In her place as the beautiful woman who will appear in only one episode is Rebecca Ferguson as the mysterious double (or triple?) agent Ilsa Faust.

Now disgraced and disavowed by their own government, what’s left of IMF must expose their underworld counterpart The Syndicate to reclaim their status and save the world.

McQuarrie keeps the pace moving with a gliding camera that not only captures the enormity of each sequence, but develops a graceful, controlled urgency about each event.

Truth be told, though, the movie succeeds or fails depending on Cruise, and Ethan Hunt is a great character for the beleaguered movie star.

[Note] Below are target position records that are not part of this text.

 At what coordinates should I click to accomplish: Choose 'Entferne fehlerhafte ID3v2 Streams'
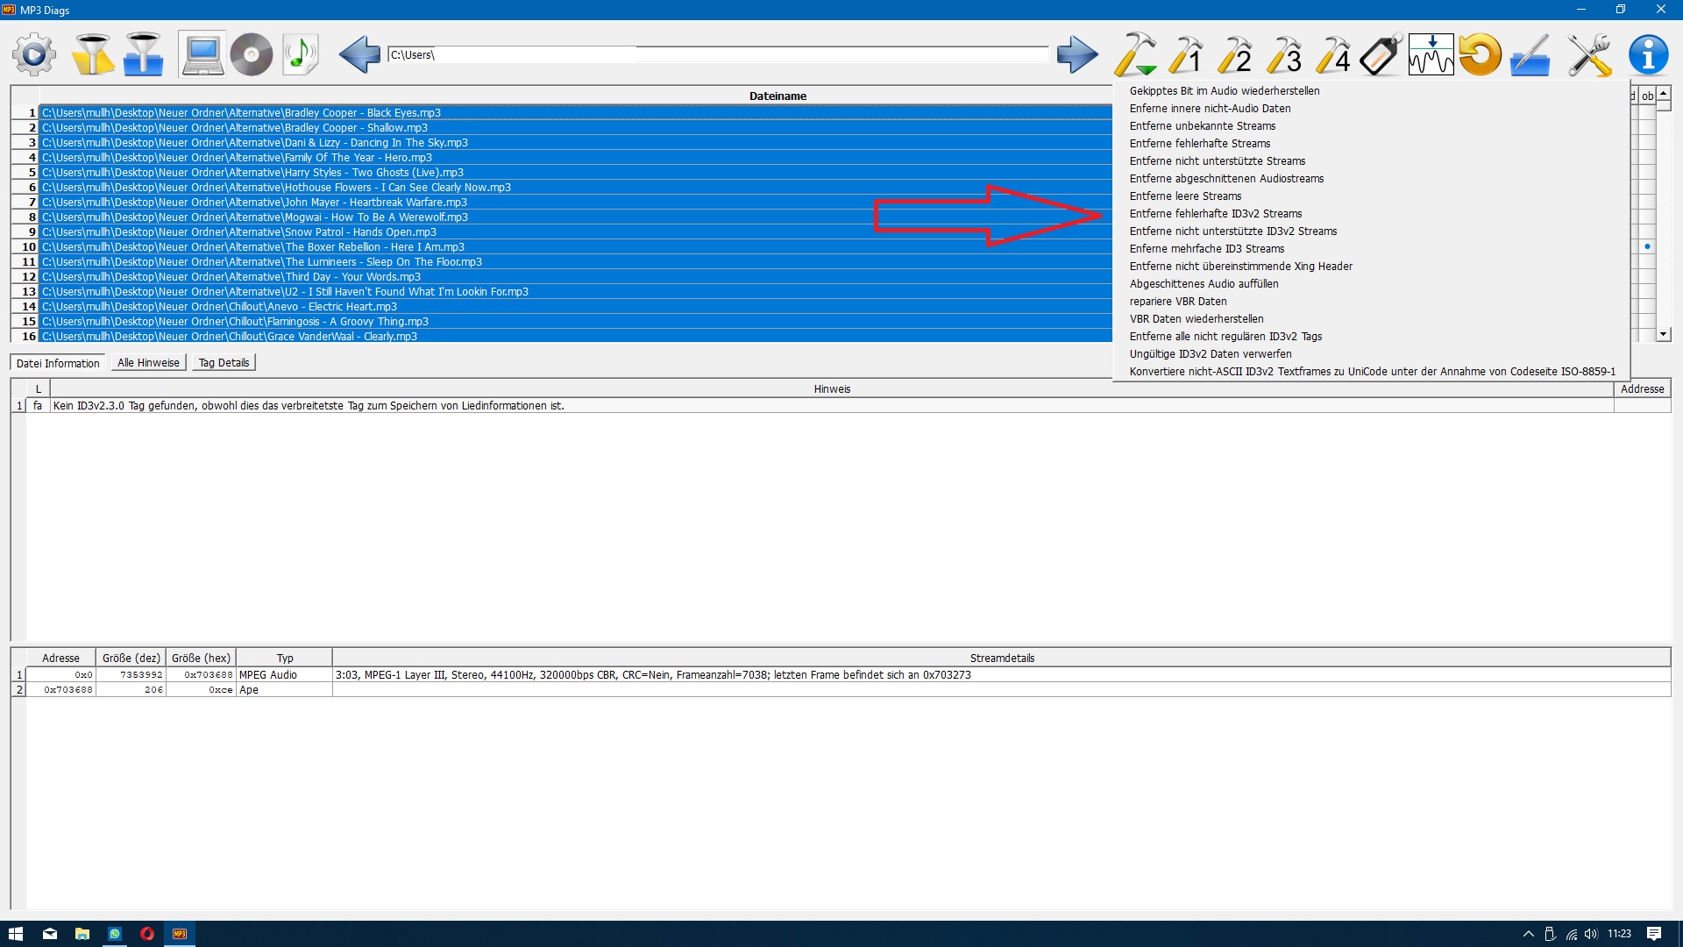(x=1215, y=214)
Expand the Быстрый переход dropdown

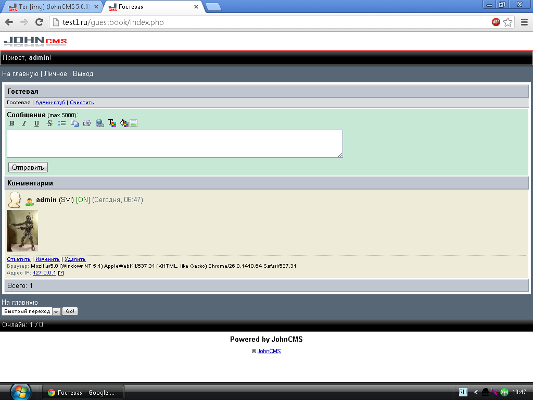(x=56, y=311)

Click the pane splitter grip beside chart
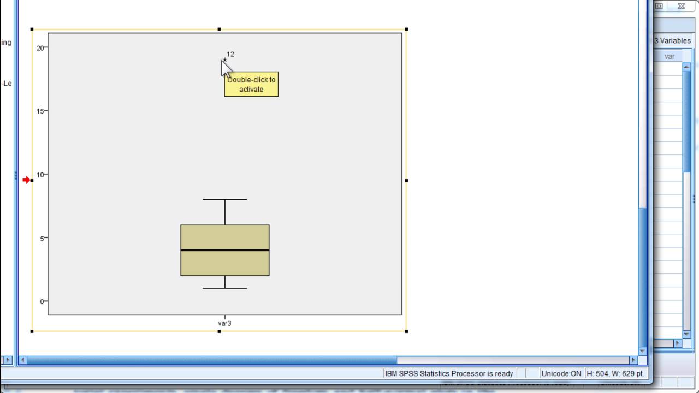pos(15,176)
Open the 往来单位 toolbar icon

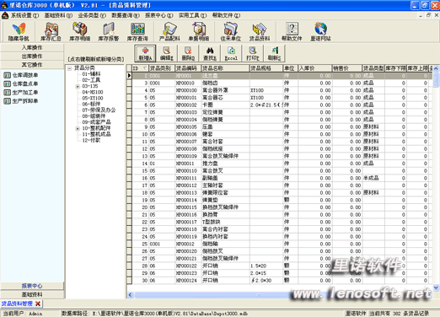pyautogui.click(x=231, y=32)
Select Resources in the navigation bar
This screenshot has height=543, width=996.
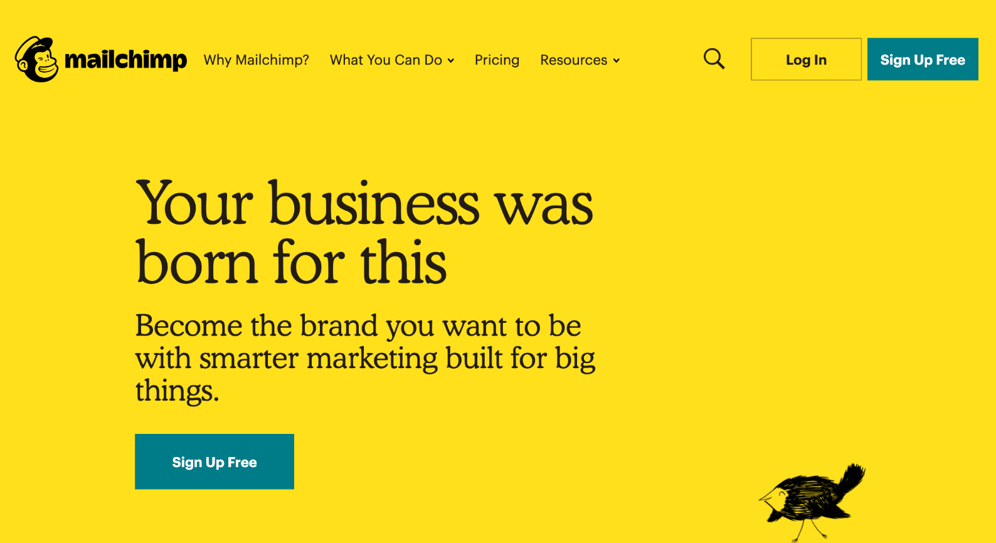pyautogui.click(x=574, y=60)
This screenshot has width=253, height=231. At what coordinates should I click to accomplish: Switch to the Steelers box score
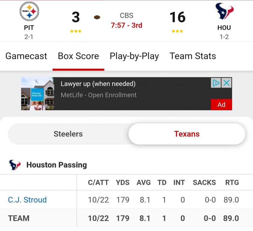pos(68,134)
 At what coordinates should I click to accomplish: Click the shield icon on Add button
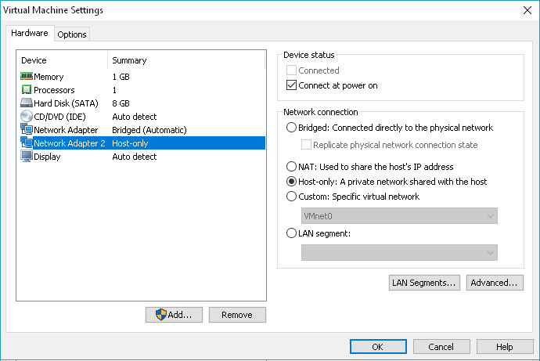[160, 315]
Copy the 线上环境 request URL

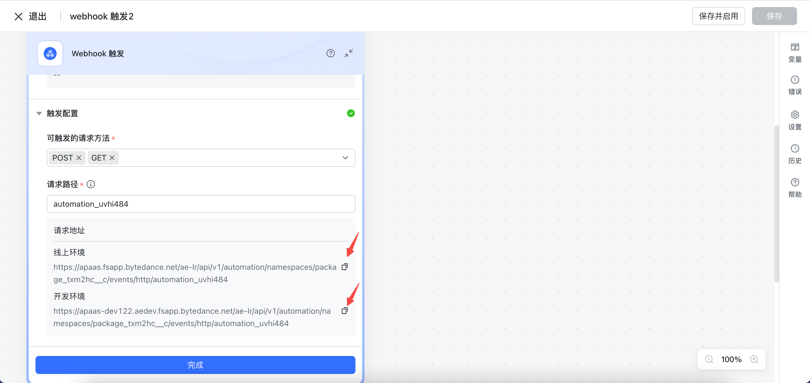point(345,267)
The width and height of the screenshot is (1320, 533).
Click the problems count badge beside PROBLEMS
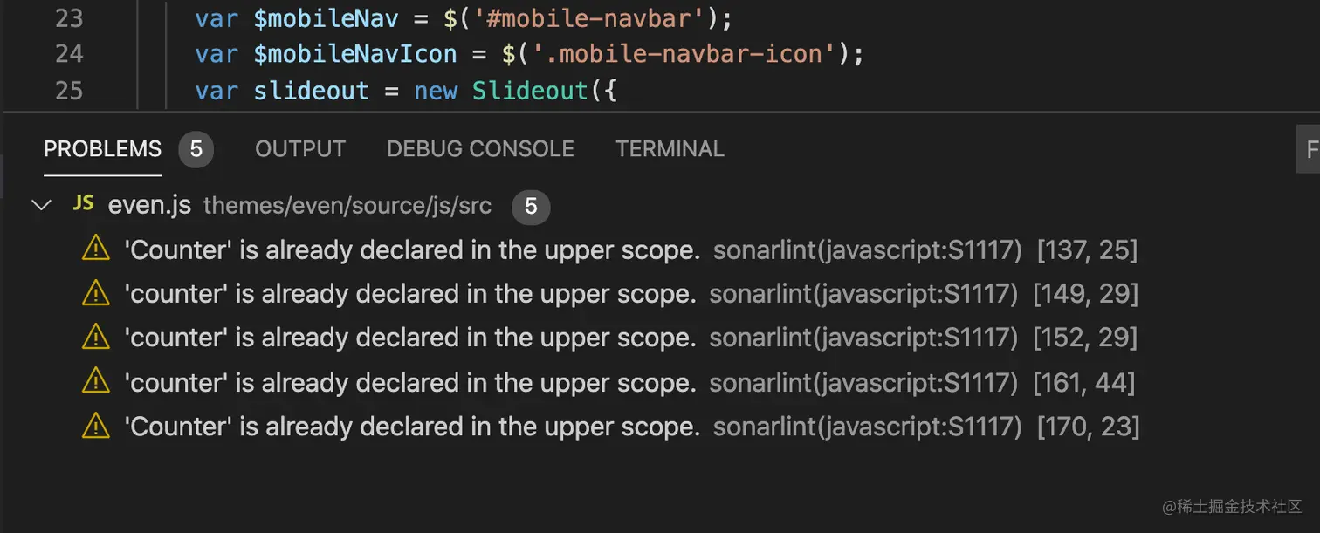tap(196, 149)
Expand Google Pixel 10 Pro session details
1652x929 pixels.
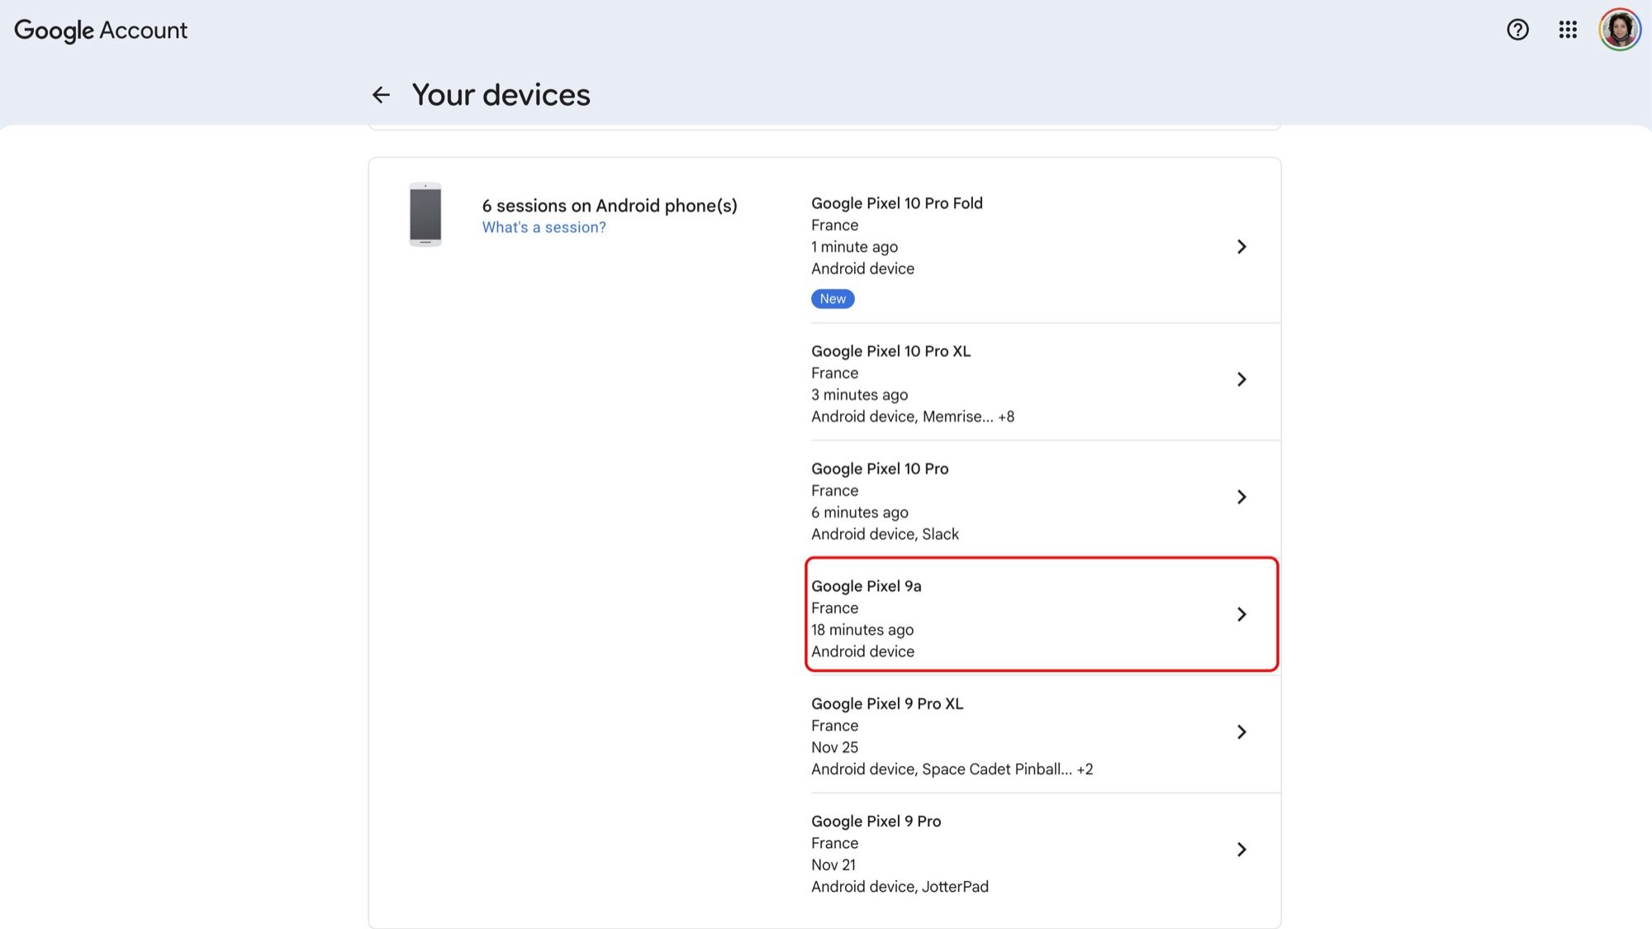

Cruise can show off his still quite impressive physical presence, the script’s use of humor capitalizes on the actor’s underused strengths, and let’s be honest – Cruise has a bit of the crazy-eye, which makes him more believable in the part.

The action sequences are not quite as breathtaking as they were in Ghost Protocol, but they are impressive nonetheless.

What McQuarrie does better than any previous director in the series is to imbue every scene with a bit of humor – enough to exploit the ridiculousness of the situation without actually mocking it. He finds the fun in the familiar old gimmicks and draws on the strengths of his cast to create a blast of entertainment.